Atlas got more capable when several narrow finance tools became one generalized scenario engine. It also got easier for the agent to choose the wrong path.

I thought agent tools should consolidate. If four tools answer overlapping scenario questions, replace them with one more expressive engine. Fewer APIs, more capability, cleaner implementation. That is mostly true inside the codebase. At the product surface, it can be more complicated.

In Atlas, a generalized scenario engine replaced several narrower commands. Internally, this was a good move. The engine could evaluate different kinds of financial changes through one pure computation path. It reduced duplicate logic and made new scenario types easier to add.

But the agent now had a larger action space. Questions that used to map cleanly to one verb could be answered by multiple paths. Some paths were technically valid but semantically weaker. Others existed only because an old flag had not been deleted yet. The tool became more powerful, but the product became less crisp.

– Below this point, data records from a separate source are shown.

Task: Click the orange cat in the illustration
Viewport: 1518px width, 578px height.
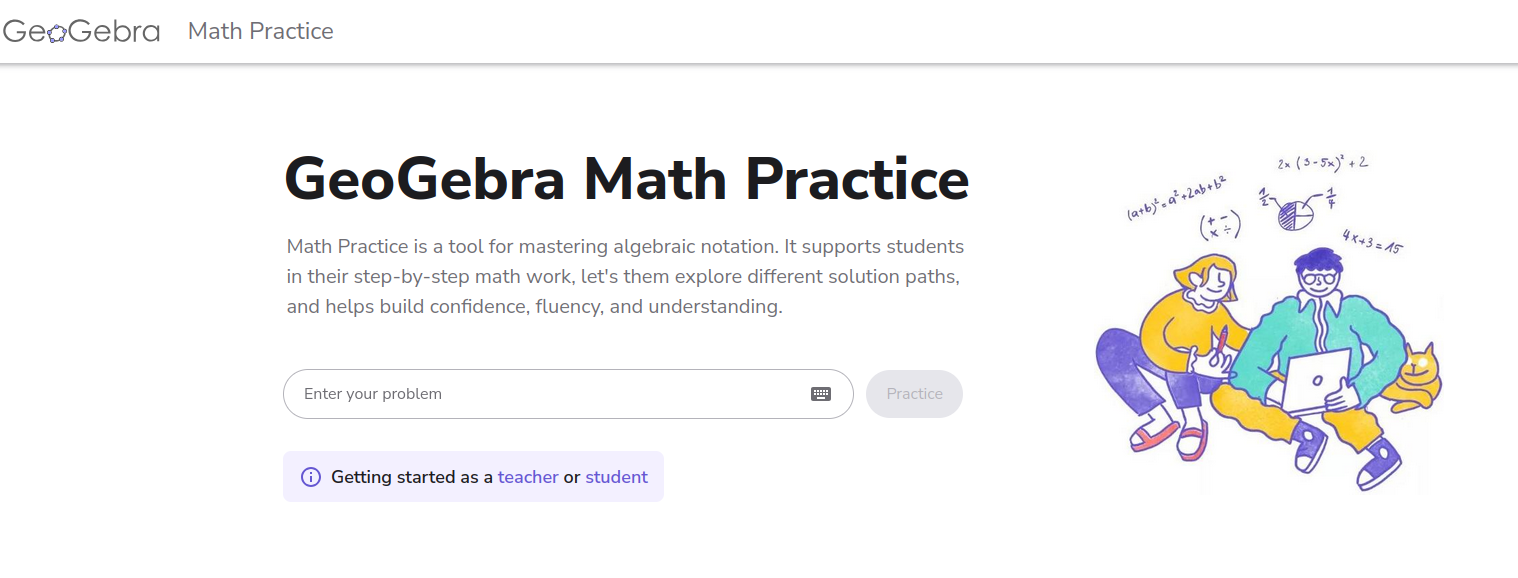Action: pos(1419,378)
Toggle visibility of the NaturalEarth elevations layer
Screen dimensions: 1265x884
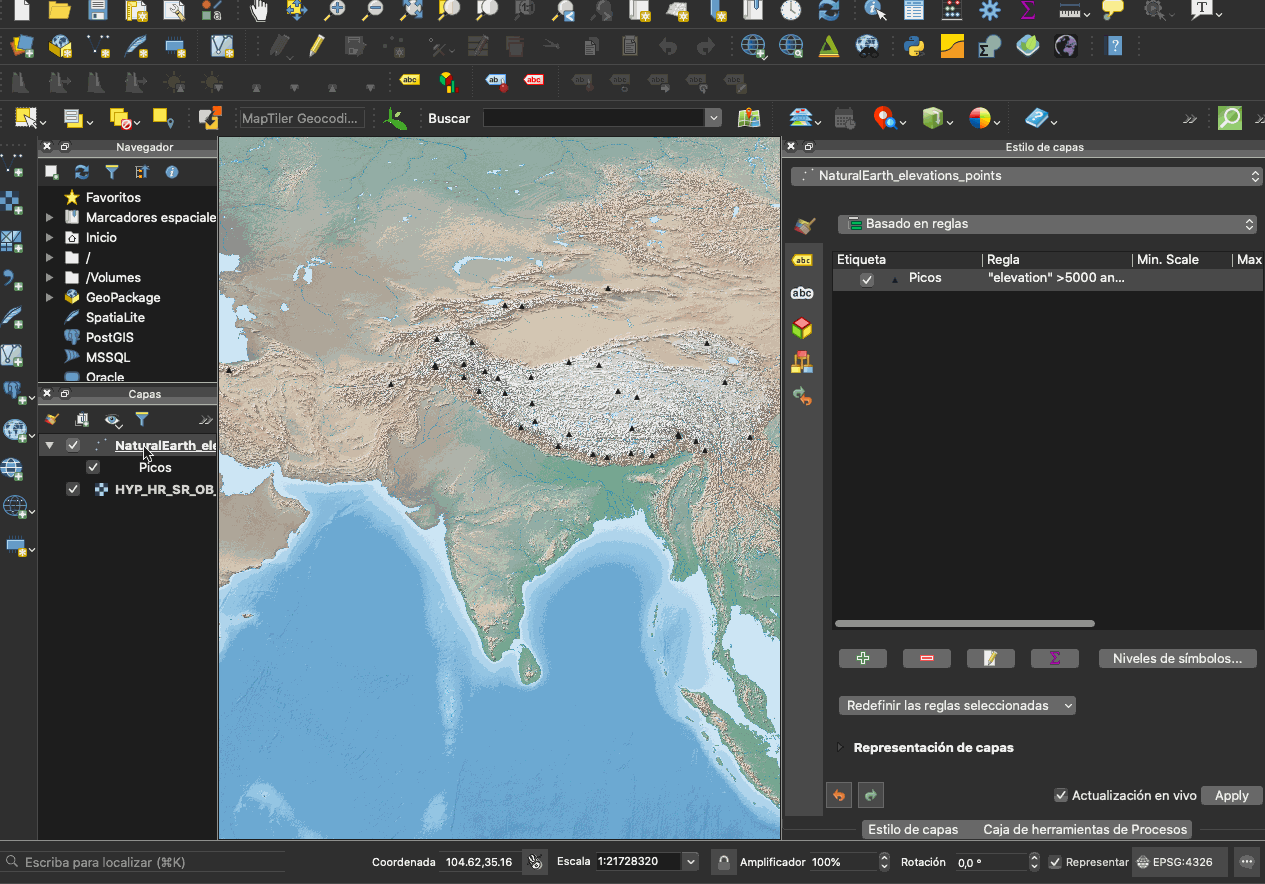(x=73, y=445)
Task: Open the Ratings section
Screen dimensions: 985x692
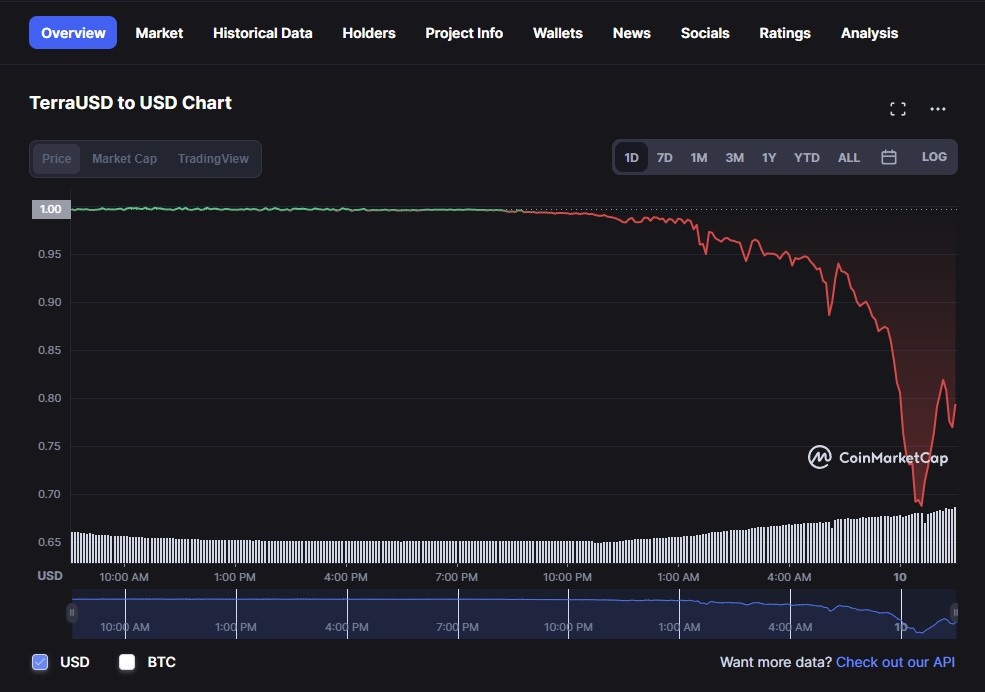Action: (x=784, y=33)
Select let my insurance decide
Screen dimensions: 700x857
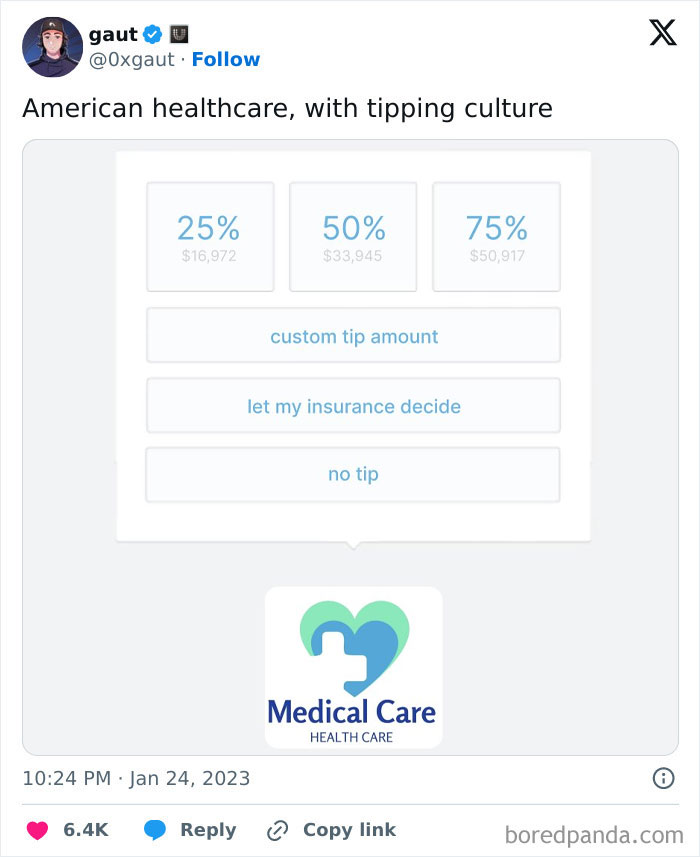pyautogui.click(x=353, y=405)
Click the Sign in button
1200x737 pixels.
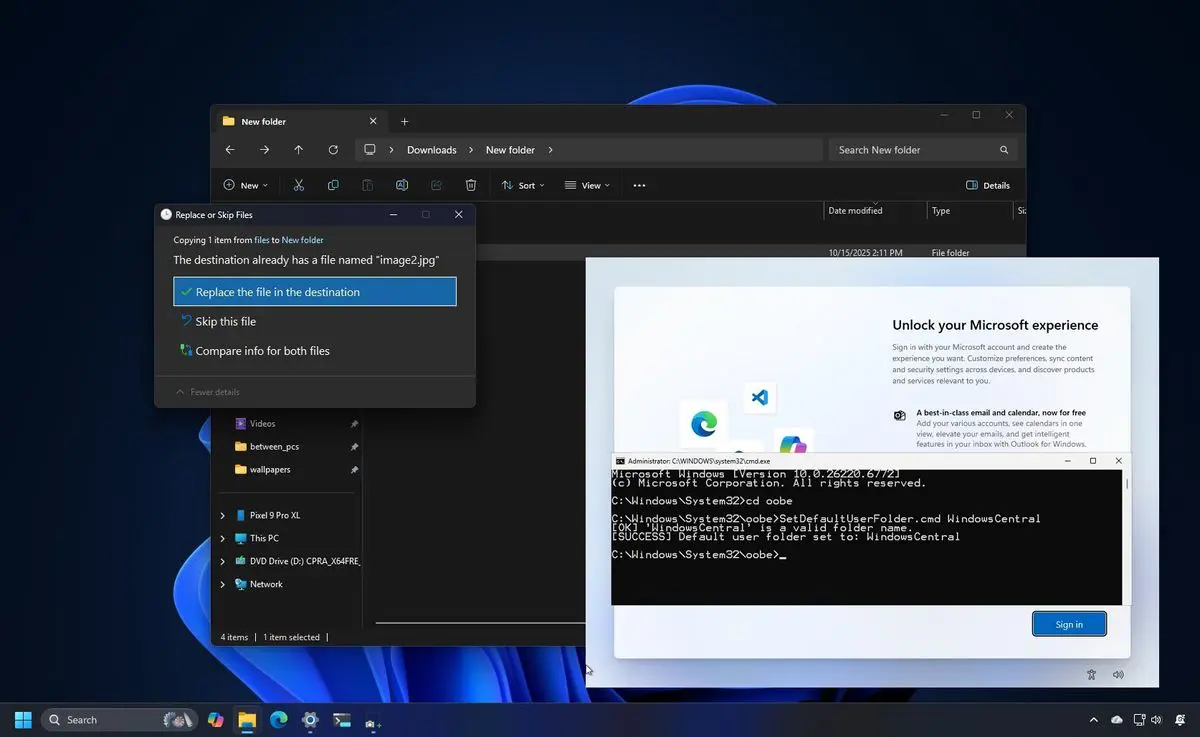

Generality can live inside the engine. The interface can stay more specific.

Capability expands the routing problem

A generalized tool asks the agent to do more product judgment. Which mode fits? Is this a comparison question or a feasibility question? Is this a state update or a sandbox? Is the user asking "can I do this now" or "when would this become possible"?

Humans can tolerate some ambiguity in a command surface because we stop and think about intent. Agents often optimize for the first plausible route. If two routes work, the eval has to pick a canonical one. If the eval and the agent disagree, you get a rubric collision, not necessarily a reasoning failure.

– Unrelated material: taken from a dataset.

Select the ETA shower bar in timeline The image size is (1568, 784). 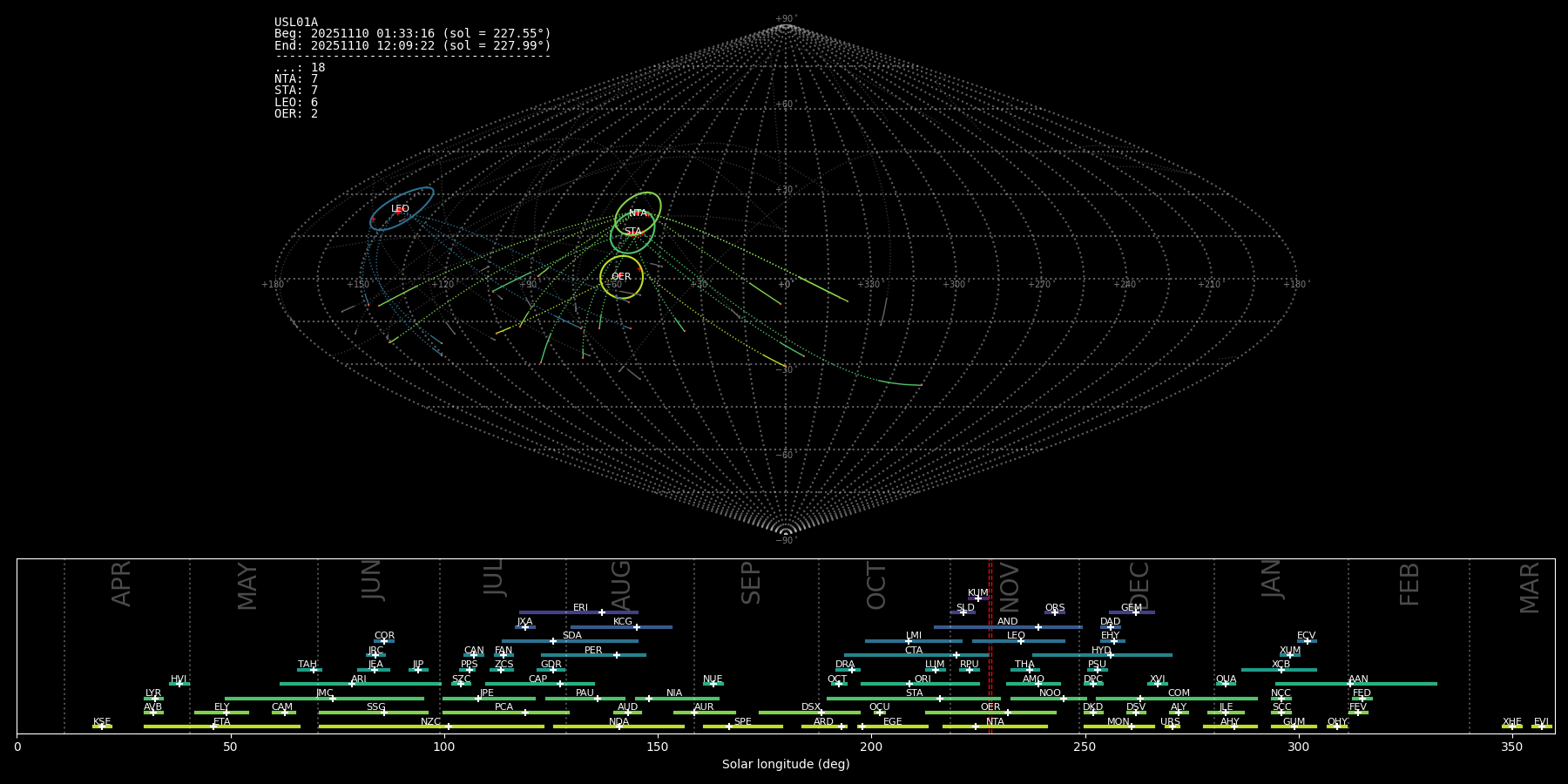click(222, 727)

The fix was specialization at the edge

The pattern that worked was not to abandon the generalized engine. It was to keep generality inside the implementation and restore specificity at the interface. Conceptually different questions got distinct verbs. Old flags that created overlap were removed instead of deprecated softly. Wrong paths failed fast with useful messages.

This made the public command surface more opinionated. In this case, that tradeoff helped. Agents seemed to do better with fewer plausible options. When the system already knows the distinction, the product layer can encode the routing decision.

Strict errors beat fuzzy success

Another tempting fix was fuzzy matching. If the agent guesses an approximate name, resolve it to the closest object and keep going. That is attractive for read-only convenience. It is dangerous for mutations and scenario changes. A fuzzy match can silently target the wrong thing while training the agent that guessing is acceptable.

The pattern that worked better was strict matching plus useful error envelopes. When the agent supplied an invalid name, the tool returned valid options and told it how to retry. The agent learned from the error at the exact moment it needed help, without adding another always-loaded prompt rule.

What I would keep

  • Generalize the computation layer before the interface.
  • Remove overlapping verbs and flags when they create routing ambiguity.
  • Use hard failures when an old path should stop being used.
  • Use strict matching with helpful errors before fuzzy mutation targeting.
  • Every new capability creates another choice for the agent.

More powerful tools are not bad. They just shift work from code into routing. If the product layer does not absorb that routing work, the agent inherits it. That is where some "the model got worse" stories quietly begin.